SOURCE PASSAGE:
################

15. RDMA Solution#

15.1. RDMA Overview#

Remote Direct Memory Access (RDMA) enables zero-copy data transfer between memory regions of two systems without CPU involvement in the data path. This significantly reduces latency and CPU overhead, making RDMA ideal for high-performance networking.

RoCE v2 (RDMA over Converged Ethernet v2) encapsulates RDMA traffic over UDP/IP, allowing it to be routable across Layer 3 networks.

RDMA solution comprises multiple software components working together: on the x86 host, the rdma-core user-space libraries and kernel modules provide RDMA verbs and core functionality, while on the Octeon CN10K, a DPDK-based firmware application maintains RDMA resource contexts and performs RoCEv2 encapsulation for high-performance data transfer

15.2. Octeon RDMA Firmware#

dao-rdma_graph (referred to here as rdma) is a DPDK based application that exercises RDMA (RoCEv2/IB verbs) dataplane paths on OCTEON and host platforms. It supports multi-queue (multi-QP) UD and RC transports, multi-device scenarios (multiple RDMA interfaces), and validation via standard rdma-core utilities (ibv_*) and RDMA perftests utilities.

################

PROVIDED DATA:
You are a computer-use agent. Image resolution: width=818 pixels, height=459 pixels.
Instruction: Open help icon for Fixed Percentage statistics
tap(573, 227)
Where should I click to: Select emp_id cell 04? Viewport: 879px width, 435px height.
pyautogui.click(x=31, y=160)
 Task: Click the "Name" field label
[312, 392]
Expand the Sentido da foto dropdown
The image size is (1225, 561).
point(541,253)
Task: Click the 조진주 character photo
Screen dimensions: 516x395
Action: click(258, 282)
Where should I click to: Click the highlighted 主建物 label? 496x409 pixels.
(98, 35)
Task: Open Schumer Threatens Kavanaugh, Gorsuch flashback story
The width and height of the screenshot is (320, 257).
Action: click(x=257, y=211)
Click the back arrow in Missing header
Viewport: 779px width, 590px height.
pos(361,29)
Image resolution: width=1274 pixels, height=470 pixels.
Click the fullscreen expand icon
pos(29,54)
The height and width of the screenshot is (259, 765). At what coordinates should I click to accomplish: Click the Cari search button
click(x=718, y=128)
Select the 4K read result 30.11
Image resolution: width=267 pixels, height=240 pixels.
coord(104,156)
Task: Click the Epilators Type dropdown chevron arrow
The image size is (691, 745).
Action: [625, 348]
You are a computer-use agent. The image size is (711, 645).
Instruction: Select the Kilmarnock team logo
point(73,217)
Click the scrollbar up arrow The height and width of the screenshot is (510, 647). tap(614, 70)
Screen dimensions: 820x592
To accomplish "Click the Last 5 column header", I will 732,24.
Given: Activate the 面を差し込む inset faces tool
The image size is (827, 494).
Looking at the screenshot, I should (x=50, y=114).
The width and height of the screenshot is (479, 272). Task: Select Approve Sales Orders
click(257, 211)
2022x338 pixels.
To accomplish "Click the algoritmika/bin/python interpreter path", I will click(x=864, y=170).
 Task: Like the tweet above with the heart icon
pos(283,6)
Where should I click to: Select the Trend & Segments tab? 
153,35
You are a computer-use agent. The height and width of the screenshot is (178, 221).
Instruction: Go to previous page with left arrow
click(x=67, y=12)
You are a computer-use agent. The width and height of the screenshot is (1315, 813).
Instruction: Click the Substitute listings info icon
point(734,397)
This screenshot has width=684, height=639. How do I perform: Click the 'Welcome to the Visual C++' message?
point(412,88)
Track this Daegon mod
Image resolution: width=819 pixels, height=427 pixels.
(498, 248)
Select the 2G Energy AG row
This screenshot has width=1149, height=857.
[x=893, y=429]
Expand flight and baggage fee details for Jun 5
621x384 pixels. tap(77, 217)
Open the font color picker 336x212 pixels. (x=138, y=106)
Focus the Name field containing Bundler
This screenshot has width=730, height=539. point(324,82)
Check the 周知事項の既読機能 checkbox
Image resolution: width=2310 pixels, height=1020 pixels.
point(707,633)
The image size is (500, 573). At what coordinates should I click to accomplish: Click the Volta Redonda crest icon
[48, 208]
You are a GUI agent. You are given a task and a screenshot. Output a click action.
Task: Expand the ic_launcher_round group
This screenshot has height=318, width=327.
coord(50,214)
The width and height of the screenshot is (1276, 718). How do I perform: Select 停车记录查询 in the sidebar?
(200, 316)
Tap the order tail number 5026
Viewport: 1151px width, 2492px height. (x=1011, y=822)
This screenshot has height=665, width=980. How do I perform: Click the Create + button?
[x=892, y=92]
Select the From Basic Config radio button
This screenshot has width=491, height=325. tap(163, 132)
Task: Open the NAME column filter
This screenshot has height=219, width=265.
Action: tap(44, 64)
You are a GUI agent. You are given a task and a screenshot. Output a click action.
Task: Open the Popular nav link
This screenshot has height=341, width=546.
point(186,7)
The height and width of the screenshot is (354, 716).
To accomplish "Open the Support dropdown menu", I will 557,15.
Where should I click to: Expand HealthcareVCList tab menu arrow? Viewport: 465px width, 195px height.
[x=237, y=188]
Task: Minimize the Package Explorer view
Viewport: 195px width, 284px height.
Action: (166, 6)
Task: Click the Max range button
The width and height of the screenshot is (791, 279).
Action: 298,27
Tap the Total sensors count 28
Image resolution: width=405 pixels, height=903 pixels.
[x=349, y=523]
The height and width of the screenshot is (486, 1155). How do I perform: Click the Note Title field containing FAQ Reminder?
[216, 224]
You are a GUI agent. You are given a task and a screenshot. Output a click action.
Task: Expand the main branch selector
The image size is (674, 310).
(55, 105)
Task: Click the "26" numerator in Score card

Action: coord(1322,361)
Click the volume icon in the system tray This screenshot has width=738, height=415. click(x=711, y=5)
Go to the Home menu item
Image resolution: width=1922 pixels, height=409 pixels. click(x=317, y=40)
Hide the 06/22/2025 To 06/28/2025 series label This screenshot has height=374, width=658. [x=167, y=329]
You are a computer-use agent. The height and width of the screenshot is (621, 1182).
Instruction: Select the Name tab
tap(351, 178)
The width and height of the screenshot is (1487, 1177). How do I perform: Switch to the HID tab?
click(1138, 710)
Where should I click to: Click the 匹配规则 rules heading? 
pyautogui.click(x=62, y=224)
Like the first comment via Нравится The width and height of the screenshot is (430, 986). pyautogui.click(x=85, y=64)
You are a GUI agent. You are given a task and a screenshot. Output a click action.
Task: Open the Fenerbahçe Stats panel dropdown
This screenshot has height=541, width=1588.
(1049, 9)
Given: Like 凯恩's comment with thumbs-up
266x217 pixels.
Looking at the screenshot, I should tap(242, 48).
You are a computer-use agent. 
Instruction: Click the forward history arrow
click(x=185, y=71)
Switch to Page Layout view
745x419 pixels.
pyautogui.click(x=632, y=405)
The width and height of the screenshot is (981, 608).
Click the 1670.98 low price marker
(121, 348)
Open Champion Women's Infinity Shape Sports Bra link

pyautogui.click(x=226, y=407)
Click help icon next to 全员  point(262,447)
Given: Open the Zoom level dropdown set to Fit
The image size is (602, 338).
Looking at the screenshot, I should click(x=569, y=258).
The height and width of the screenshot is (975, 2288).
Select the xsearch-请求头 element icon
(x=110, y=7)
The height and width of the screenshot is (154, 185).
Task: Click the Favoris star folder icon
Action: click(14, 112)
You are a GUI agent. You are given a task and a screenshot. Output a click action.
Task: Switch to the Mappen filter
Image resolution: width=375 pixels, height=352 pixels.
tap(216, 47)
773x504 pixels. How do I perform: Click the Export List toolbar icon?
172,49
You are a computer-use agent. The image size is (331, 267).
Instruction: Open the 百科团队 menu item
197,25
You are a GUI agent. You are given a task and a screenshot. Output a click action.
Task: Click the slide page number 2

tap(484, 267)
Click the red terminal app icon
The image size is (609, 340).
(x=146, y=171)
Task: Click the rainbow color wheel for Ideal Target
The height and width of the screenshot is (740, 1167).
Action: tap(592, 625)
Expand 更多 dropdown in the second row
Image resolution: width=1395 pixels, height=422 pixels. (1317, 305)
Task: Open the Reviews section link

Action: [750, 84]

################

TASKS FOR THIS EXERCISE:
1. Duplicate the part of the RDMA text starting with "15.1. RDMA Overview#" and going on through "Layer 3 networks.".
2. Go on with the RDMA text from where it stops.

ANSWERS FOR THE TASKS:
1.
15.1. RDMA Overview#

Remote Direct Memory Access (RDMA) enables zero-copy data transfer between memory regions of two systems without CPU involvement in the data path. This significantly reduces latency and CPU overhead, making RDMA ideal for high-performance networking.

RoCE v2 (RDMA over Converged Ethernet v2) encapsulates RDMA traffic over UDP/IP, allowing it to be routable across Layer 3 networks.

2.
The application configures required RPM/SDP/DPI resources on OCTEON, launches workers to process Ethernet receive nodes feeding RDMA graph nodes, and allows users to run verbs test programs (ibv_ud_pingpong, ibv_rdma_mq_trf) across host <-> OCTEON or multi-device setups.

RDMA Application Overview

15.2.1. Features#

  • DPDK based RDMA dataplane orchestration on OCTEON (RPM + SDP + DPI VFs)

  • Supports UD transport ping/pong validation (ibv_ud_pingpong)

  • Supports multi-queue UD and RC tests (ibv_rdma_mq_trf)

  • Multi-device RDMA support (multiple RDMA VF devices)

  • Works with host-side rdma-core utilities for probing & stats

  • VFIO-PCI binding for RPM/SDP/DPI devices

  • Programmable number of Queue Pairs (QPs) per test

  • Command-line options for selecting device masks, number of RDMA devices, etc.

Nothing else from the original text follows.